User-centered Content-based Filtering is about building a model for each user that predicts that user's rating for all the different items based on characteristics of the various items such as item category, item review count etc., in the process, learning that user's coefficients. A potential shortfall of Content-based Filtering is that it is unlikely to provide cross-recommendations - something that can be compensated by Collaborative Filtering in a hybrid recommendation system which will be what I will be building in this project, albeit a simple version...

Ideally, there should be one model built for each user in content-based filtering but for the purpose of a simple demonstration in this capstone project of 6-7 weeks, I will only be building and tuning one model for the user-centered content-based filtering component for the hybrid system for a sample user (userid 2043) who happened to have rated a vast majority of the coffee-drinking outlets contained within the dataset to be used for this project. Now this could potentially introduce bias since the content-based model will only be representative of this particular user's taste and preferences but we will see later on that's where a hybrid recommendation system's value shines through, with the collaborative filtering component compensating for this bias since it takes into account other similar users' ratings.

Beyond the capstone presentation, more work was done - in particular, XGB Classifier was properly tuned and trained on not just one prominent userid (i.e. userid 2043) but on 110 of them (chosen as they had rated at least 10 outlets, where 10 was an arbitrary number which should avoid errors at the train_test_split stage where the split would be stratified by userids instead, and cross-validation stage). In addition, ALS was also re-tuned on datasets split with stratification for userids instead. The new outcomes generated exceeded the performance of earlier models chosen in this capstone project.

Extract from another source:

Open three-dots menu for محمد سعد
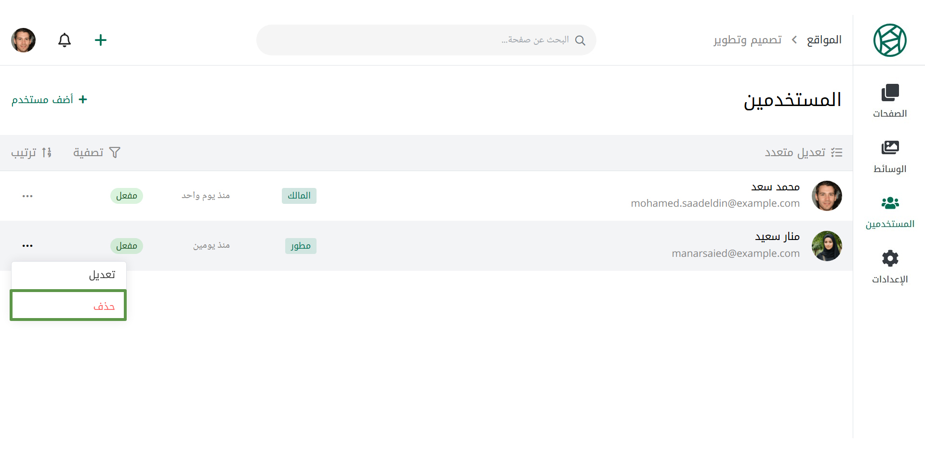 point(27,196)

More details on the work done beyond the capstone presentation can be found in the various alternative notebooks in the repo.

Approach

Data scraping: The data is a list of 987 coffee drinking places in Singapore scraped using Yelp's api token, 6,292 reviews, 7,076 ratings and userids of reviews scraped using BeautifulSoup from Yelp's website. (details inside Part 1 notebook)

Data Cleaning, Feature Engineering, Preprocessing, Exploratory Data Analysis (EDA) and generation of other datasets for manipulation in subsequent notebooks (details inside Part 1 notebook or alternate notebook)

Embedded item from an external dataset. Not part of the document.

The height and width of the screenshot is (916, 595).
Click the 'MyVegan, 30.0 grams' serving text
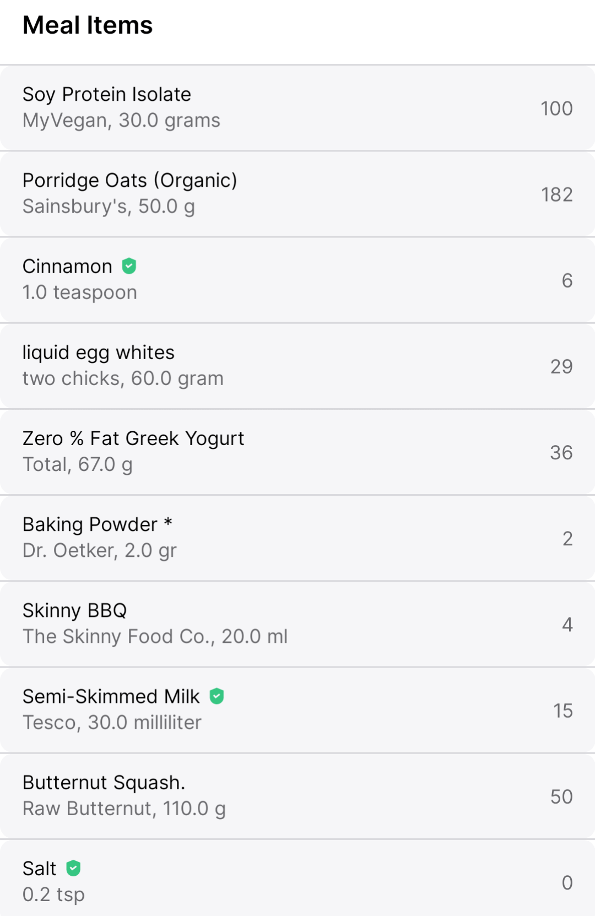pyautogui.click(x=121, y=120)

Content-based Filtering and Evaluation (Micro-Average Precision, Recall, F1, ROC AUC, and Prevalence-Weighted ROC AUC)(details inside Parts 2 - 6 notebooks):
1. Modeling with Logistic Regression and Tfidf vectorization
2. Modeling with Logistic Regression and Tfidf vectorization and PCA
3. Modeling with Decision Tree Classifier and Tfidf vectorization
4. Modeling with XGB Classifier and Tfidf vectorization (performed best)
5. Modeling with Decision Tree Classifier and Tfidf vectorization and PCA
6. Modeling with Random Forest Classifier and Tfidf vectorization

Collaborative Filtering with ALS and Evaluation (Micro-Average Precision, Recall, F1) (details inside Part 7 notebook or alternate notebook)

Hybrid Recommendation System Evaluation (Micro-Average Precision, Recall, F1) (details inside Part 8 notebook or alternate notebook)
1. Combination of Content-based and Collaborative Filtering by taking weighted sum of ratings from both as the final rating predictions

Simple Trial of Hybrid Recommendation System : 10 arbitrary ratings will be fed into the system to see if it works to churn out discernible recommendations (details inside Part 9 notebook)

Model Improvements and Current Limitations (details inside Part 9 notebook)

Conclusions and Future Plans (details inside Part 9 notebook)

Models' Summary

Content-based Filtering (baseline accuracy: 0.48):

Model	Accuracy	Micro-Average Precision	Micro-Average Recall	Micro-Average $F_1$ score	Micro-Average ROC AUC	Prevalence-Weighted ROC AUC
Logistic Regression with TfidfVectorizer	0.81	0.81	0.81	0.81	0.88	0.71
Logistic Regression with TfidfVectorizer with PCA	0.50	0.50	0.50	0.50	0.65	0.57
Decision Tree Classifier with TfidfVectorizer	0.85	0.85	0.85	0.85	0.94	0.90
XGB Classifier with TfidfVectorizer (chosen)	0.97	0.97	0.97	0.97	1.0	1.0
Decision Tree Classifier with TfidfVectorizer with PCA	0.43	0.43	0.43	0.43	0.62	0.47
Random Forest Classifier with TfidfVectorizer	0.61	0.61	0.61	0.61	0.92	0.81

Model-based Collaborative Filtering (baseline accuracy: 0.47):

Model	Accuracy	Micro-Average Precision	Micro-Average Recall	Micro-Average $F_1$ score
Alternating Least Squares (ALS)	1.0	1.0	1.0	1.0

Hybrid Recommender (baseline accuracy: 0.48):

Model	Accuracy	Micro-Average Precision	Micro-Average Recall	Micro-Average $F_1$ score
Hybrid Recommender (ALS and XGB Classifier)	1.0	1.0	1.0	1.0

Flask Implementation and Heroku Deployment

Flask Implementation (Hybrid Recommender)

Heroku Deployment (Content-based Filtering Recommender only)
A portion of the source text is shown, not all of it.